■ **Work to be completed**:
Convert the lines below into a Markdown table with the columns "Row" and "Line text," skipping the blank lines. Leave the pictures out of the table.

■ **Extracted information**:
____

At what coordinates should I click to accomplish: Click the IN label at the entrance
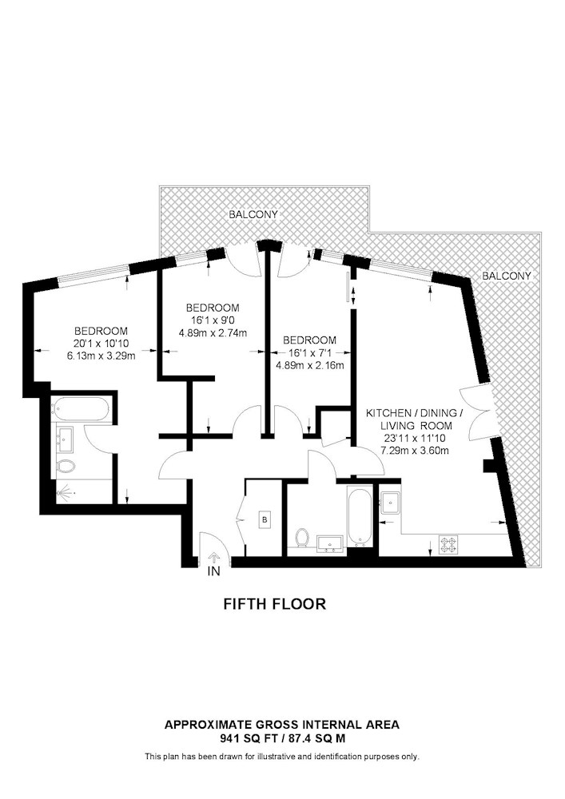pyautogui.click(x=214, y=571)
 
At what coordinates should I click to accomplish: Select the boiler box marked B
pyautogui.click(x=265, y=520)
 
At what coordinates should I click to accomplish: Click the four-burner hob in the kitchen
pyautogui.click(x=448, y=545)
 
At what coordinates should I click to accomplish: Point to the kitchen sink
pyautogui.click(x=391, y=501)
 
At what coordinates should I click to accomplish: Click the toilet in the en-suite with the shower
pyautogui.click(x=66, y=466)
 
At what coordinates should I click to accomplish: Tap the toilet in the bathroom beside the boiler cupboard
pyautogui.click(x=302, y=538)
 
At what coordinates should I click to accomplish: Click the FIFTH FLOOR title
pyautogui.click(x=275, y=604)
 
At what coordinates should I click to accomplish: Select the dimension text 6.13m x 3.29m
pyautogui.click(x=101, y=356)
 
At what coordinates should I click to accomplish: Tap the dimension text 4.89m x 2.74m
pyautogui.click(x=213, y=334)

____

■ **Answer to this task**:
| Row | Line text |
|---|---|
| 1 | At what coordinates should I click to accomplish: Click the IN label at the entrance |
| 2 | pyautogui.click(x=214, y=571) |
| 3 | At what coordinates should I click to accomplish: Select the boiler box marked B |
| 4 | pyautogui.click(x=265, y=520) |
| 5 | At what coordinates should I click to accomplish: Click the four-burner hob in the kitchen |
| 6 | pyautogui.click(x=448, y=545) |
| 7 | At what coordinates should I click to accomplish: Point to the kitchen sink |
| 8 | pyautogui.click(x=391, y=501) |
| 9 | At what coordinates should I click to accomplish: Click the toilet in the en-suite with the shower |
| 10 | pyautogui.click(x=66, y=466) |
| 11 | At what coordinates should I click to accomplish: Tap the toilet in the bathroom beside the boiler cupboard |
| 12 | pyautogui.click(x=302, y=538) |
| 13 | At what coordinates should I click to accomplish: Click the FIFTH FLOOR title |
| 14 | pyautogui.click(x=275, y=604) |
| 15 | At what coordinates should I click to accomplish: Select the dimension text 6.13m x 3.29m |
| 16 | pyautogui.click(x=101, y=356) |
| 17 | At what coordinates should I click to accomplish: Tap the dimension text 4.89m x 2.74m |
| 18 | pyautogui.click(x=213, y=334) |